What’s more, start now and you can consign to the waste bin all those summer promotions for fad diets and unrealistic workout regimes that bombard us, and set us up for failure, every year. “Your best summer body in just 7 days.” Really?!

Here are three new habits you can learn right away for a long-term slimmer, healthier and happier you.

1. Time for a fridge makeover

It’s tempting to rely on convenience foods or ready meals especially when we’re busy. But while few of us have the time or inclination to spend our lives slaving over a hot stove, remember there is such a thing as ‘real, fast food’ (look no further than our Vavista recipes).

And what a perfect time for a fridge makeover when the shelves are bursting with all that lovely fresh spring and summer produce. So if you want to take control of your health and your weight – and avoid those hidden nasties such as sugar, taste-enhancers and unhealthy fats which sneak their way into a whole range of processed foods and ready meals – ditch the junk and fill your fridge with goodness.
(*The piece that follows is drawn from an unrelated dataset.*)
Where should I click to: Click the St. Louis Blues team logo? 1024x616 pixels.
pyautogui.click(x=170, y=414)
We promise you will never look back once you’ve developed a taste for real, fast food.

What’s more, eating food that is packed full of nutrients can help your body to get slimmer and healthier without the addictive cravings that conventional dieting can produce.

And by taking advantage of those seasonal offers – and developing a liking for misshapen veg (check out those supermarket bargain bags!) – it can be easy on your purse too.
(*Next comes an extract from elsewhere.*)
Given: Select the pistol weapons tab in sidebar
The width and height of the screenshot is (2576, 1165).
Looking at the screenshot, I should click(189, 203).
2. Take the quick route to body confidence

OK, so you probably know all about the health and weight benefits of exercise. You may also know that exercise boosts mood by releasing your ‘happy hormones’ (endorphins). But did you know that exercise can improve your body image even before the physical benefits have kicked in?

A review of evidence by US researchers at the University of Florida showed that even after just one exercise session, men and women felt better about themselves even though their bodies hadn’t changed at all. And the more they exercised, the more body confident they became, regardless of how hard or long the workout.

And if you consider you’re more likely to make healthy choices when you’re feeling good about yourself, it’s even more reason to start exercising today. So take advantage of the warmer weather to get outside and walk, run or cycle your way to a better place. You may even want to sign up for one of our 10kAnyWay challenges and give yourself an even bigger health and confidence boost.

3. Discover the joys of H2O

It’s easy to forget about liquid calories. But our love of fizzy sugary drinks is a major contributor to soaring levels of obesity, and all the health problems that go with it. Not to mention the trend for specialist coffees found in most high street coffee bars, and laden with calories, sugar and fat.

Ditch these calorie-rich, nutrient-poor drinks and you’ll not only feel the benefit, your waistline should too. Switch, instead to H2O – not fruit juices or smoothies, which although natural are still high on sugar.

Water has zero calories (compared with 150 in a standard can of coke, 340 in a large café latte and a whopping 500 in some other specialist coffees). It is also a natural pick-me-up and one of the best health and beauty products around. So make H2O your number one beverage of choice and you’ll be amazed at the calories you save. What’s more, the body easily mistakes thirst for hunger – so having a bottle of water to hand can mean you eat less too.

For a burst of flavour without the calories, try infusing your water with berries, herbs or a citrus slice.

The perfect time to start

Studies suggest it can take anywhere between 2 to 8 months of practising a healthier behaviour to make it a habit. And changing habits can lead to long term change. So when it comes to getting summer-ready, don’t leave it until the last minute. Start now, and you’ll not only be fitter, healthier and slimmer when the summer arrives – you’ll still see the results long after your sun tan has faded.



Campbell A, Hausenblas HA. Effects of exercise interventions on body image: a meta-analysis. J Health Psychology. Sept 2009.

Phillippa Lally et al. How are habits formed: modelling habit formation in the real world. European Journal of Social Psychology. October 2010.